The Healthy: How do you manage life as the mom of a busy young family? Are there days when you can go full-steam, and days when you need to slow down?

Jamie-Lynn Sigler: That’s exactly it. There are days when I’ll come home and look at my Oura ring and I’m like, “Wow I took 11,000 steps today; I pushed through and there was a lot we accomplished.” And there are other days where that’s not the case and I need to rest more.

With any chronic illness, the people in your family and closest circle are affected, too. This is just our reality. My kids know that, my husband knows that, and we make the accommodations that are needed. I accept them both because I have the good days and the days that are a little bit slower. I know that neither one is the end-all-be-all, and as human beings, RMS or not, we all have days when we can do more and days when we can’t.
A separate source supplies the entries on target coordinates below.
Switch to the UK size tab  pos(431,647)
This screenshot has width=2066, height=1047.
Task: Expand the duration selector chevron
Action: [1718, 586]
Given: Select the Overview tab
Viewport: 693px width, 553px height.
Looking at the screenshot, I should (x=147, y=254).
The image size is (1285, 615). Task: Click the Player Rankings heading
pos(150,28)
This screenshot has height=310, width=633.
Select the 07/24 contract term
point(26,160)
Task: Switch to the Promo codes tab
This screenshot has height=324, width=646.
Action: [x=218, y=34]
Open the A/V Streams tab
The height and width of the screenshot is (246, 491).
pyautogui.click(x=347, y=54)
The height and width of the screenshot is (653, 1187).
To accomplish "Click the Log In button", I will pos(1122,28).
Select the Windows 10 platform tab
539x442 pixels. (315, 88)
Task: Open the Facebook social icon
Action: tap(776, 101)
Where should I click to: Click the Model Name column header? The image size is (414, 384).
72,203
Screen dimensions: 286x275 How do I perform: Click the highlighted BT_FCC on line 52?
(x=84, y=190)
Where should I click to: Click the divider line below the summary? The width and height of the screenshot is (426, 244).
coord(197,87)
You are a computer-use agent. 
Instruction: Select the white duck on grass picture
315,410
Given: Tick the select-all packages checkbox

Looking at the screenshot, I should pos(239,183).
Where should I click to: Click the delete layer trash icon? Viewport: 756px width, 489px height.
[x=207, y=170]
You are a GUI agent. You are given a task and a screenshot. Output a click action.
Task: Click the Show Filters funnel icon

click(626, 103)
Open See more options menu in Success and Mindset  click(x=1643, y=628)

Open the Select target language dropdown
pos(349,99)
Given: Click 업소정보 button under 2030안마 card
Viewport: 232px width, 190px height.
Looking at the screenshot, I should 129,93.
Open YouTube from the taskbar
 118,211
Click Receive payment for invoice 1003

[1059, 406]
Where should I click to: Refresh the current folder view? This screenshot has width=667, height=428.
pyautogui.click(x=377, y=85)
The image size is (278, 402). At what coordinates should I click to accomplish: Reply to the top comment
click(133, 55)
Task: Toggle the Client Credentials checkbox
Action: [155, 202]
The acceptance around that has helped me not judge either one of them.

The Healthy: What’s one self-care routine you refuse to skip?

Jamie-Lynn Sigler: Meditation—allowing myself to sit with me, slow down and disconnect. Sometimes it’s only two minutes, other times it’s 30. I don’t give myself any pressure or judgment about whether it was good, bad, or not enough. Closing my eyes and connecting with myself has been a complete game-changer in every area of my life. Sometimes, if I am getting frustrated with my kids, I’ll walk to another room, and take a couple of deep breaths, whatever it may be. It’s been a practice that has been nonnegotiable for me.

This interview has been edited for length.